Jim Rothwell

Personal information
- Date of birth: Q3 1883
- Place of birth: Crosby, England
- Date of death: Q3 1940 (aged 56–57)
- Place of death: West Derby, England
- Position: Full-back

Senior career*
- Years: Team / Apps / (Gls)
- Litherland
- 1910–1917: West Ham United / 87 / (4)

= Jim Rothwell =

English footballer

James Rothwell (1883–1940) was an English footballer who played as a full-back in the Southern League for West Ham United.

Rothwell was born in Crosby, Lancashire. He played for Litherland and had trials with Liverpool before joining Southern League First Division club West Ham United in 1910. He made his debut against Brentford in a 3–0 defeat on 13 December. His second outing saw West Ham beat Leyton by the same scoreline and he scored his first of four goals for the club in his fourth match, against Plymouth Argyle. He missed one match up to the end of the 1910–11 season and was part of the team that reached the fourth round of the FA Cup, beating Nottingham Forest, Preston North End and Manchester United along the way but eventually succumbing to Blackburn Rovers. He remained a regular in the team until the 1913–14 season, often partnering Frank Burton. He played his final match on 25 February 1914, against Liverpool, in an FA Cup third round replay at Anfield.

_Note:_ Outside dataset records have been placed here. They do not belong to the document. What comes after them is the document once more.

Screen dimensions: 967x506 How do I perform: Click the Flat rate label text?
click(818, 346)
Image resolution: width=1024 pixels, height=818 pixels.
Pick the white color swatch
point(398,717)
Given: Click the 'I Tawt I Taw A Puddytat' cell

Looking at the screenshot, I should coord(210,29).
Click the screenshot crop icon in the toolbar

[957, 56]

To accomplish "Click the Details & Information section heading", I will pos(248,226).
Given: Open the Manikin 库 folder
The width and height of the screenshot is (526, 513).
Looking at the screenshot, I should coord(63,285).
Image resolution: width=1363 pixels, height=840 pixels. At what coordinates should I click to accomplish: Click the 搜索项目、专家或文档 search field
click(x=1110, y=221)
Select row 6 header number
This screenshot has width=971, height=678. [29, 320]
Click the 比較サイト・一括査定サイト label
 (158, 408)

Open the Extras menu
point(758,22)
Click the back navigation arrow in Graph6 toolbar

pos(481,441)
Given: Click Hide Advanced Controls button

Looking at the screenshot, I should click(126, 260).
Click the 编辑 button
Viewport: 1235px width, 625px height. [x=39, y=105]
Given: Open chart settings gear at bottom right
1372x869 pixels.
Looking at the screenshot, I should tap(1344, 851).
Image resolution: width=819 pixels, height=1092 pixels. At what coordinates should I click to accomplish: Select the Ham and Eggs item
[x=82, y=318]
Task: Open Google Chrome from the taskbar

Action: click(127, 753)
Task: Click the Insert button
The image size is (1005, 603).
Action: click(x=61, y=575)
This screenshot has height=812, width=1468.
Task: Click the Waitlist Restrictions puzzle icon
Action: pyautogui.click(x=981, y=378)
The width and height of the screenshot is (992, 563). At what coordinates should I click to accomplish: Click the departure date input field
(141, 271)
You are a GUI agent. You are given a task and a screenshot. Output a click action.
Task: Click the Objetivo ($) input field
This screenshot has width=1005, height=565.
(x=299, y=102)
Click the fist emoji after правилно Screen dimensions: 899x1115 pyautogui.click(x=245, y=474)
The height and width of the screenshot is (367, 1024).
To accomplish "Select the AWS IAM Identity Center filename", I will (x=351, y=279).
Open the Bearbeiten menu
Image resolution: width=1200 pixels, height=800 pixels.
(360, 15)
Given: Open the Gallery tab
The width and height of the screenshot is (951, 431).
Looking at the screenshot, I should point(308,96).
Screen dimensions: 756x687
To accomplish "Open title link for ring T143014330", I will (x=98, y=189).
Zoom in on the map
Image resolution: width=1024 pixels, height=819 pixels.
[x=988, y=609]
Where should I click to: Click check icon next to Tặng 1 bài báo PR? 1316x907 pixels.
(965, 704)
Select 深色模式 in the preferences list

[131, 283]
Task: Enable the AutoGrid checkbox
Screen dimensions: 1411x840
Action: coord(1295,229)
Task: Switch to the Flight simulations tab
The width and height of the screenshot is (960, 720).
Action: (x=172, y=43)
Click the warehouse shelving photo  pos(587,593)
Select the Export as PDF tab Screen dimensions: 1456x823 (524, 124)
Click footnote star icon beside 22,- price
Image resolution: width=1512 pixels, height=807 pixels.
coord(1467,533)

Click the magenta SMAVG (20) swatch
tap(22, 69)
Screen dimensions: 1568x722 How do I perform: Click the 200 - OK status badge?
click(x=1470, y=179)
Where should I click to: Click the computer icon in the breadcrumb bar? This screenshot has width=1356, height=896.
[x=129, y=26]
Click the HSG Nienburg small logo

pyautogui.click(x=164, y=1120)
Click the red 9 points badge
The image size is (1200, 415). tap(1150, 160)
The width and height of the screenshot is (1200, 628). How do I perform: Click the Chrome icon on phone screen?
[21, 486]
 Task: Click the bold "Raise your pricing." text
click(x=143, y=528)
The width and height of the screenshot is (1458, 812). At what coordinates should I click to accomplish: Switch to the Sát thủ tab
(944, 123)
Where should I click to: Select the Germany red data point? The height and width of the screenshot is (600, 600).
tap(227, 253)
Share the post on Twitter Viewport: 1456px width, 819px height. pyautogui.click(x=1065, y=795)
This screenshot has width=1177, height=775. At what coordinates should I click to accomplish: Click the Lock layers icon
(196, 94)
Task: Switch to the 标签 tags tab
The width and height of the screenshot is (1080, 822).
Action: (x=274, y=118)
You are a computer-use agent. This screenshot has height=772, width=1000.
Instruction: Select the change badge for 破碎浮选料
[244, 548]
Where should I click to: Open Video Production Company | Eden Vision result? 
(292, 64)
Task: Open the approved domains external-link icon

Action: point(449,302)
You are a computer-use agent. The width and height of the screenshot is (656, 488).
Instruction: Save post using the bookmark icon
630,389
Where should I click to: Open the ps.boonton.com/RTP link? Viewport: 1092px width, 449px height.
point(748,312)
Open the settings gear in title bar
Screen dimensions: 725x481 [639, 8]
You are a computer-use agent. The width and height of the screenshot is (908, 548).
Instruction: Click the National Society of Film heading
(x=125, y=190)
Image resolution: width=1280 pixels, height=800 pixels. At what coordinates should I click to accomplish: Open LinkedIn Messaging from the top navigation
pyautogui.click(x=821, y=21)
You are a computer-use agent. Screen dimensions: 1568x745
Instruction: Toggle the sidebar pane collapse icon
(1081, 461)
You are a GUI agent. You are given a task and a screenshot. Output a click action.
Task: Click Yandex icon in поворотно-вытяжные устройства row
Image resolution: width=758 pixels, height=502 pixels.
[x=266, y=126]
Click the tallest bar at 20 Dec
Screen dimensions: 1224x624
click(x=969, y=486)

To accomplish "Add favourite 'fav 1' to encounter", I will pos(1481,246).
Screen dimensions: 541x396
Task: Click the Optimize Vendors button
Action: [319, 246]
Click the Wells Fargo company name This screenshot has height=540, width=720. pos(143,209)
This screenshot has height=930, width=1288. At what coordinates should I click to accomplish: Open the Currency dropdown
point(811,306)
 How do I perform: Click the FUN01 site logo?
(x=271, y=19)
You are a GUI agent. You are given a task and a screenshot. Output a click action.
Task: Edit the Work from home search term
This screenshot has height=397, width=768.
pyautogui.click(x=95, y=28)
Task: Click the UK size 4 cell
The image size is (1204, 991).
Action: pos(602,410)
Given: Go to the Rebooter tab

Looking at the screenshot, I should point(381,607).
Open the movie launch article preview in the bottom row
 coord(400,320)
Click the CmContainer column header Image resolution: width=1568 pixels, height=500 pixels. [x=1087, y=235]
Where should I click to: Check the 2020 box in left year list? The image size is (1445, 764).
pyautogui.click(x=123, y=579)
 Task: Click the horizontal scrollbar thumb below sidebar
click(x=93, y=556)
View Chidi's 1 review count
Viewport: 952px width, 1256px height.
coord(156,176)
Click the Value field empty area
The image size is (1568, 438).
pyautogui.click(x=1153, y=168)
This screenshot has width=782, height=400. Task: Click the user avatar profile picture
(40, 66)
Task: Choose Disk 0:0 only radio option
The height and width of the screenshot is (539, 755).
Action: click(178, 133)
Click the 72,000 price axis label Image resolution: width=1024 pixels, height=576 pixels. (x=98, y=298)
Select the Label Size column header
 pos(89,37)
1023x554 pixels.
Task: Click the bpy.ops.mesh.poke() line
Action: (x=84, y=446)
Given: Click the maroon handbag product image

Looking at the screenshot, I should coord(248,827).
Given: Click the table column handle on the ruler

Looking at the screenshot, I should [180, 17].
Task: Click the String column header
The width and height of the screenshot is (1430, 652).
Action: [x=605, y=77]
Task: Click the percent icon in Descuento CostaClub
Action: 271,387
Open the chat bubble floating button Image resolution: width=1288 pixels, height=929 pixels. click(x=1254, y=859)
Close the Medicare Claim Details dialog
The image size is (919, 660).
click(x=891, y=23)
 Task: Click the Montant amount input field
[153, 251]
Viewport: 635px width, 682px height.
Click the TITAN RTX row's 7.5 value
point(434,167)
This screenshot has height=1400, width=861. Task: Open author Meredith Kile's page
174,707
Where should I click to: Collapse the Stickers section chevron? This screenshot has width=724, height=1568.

In all, he totalled 98 games for West Ham in league and cup.

In December 1916, he returned to the club for two matches in the wartime London Combination, partnering his eventual replacement Billy Cope against Chelsea and Clapton Orient.

==Bibliography==
- Hogg, Tony (2005). "Who's Who of West Ham United"
- Northcutt, John (2015). "West Ham United: The Complete Record"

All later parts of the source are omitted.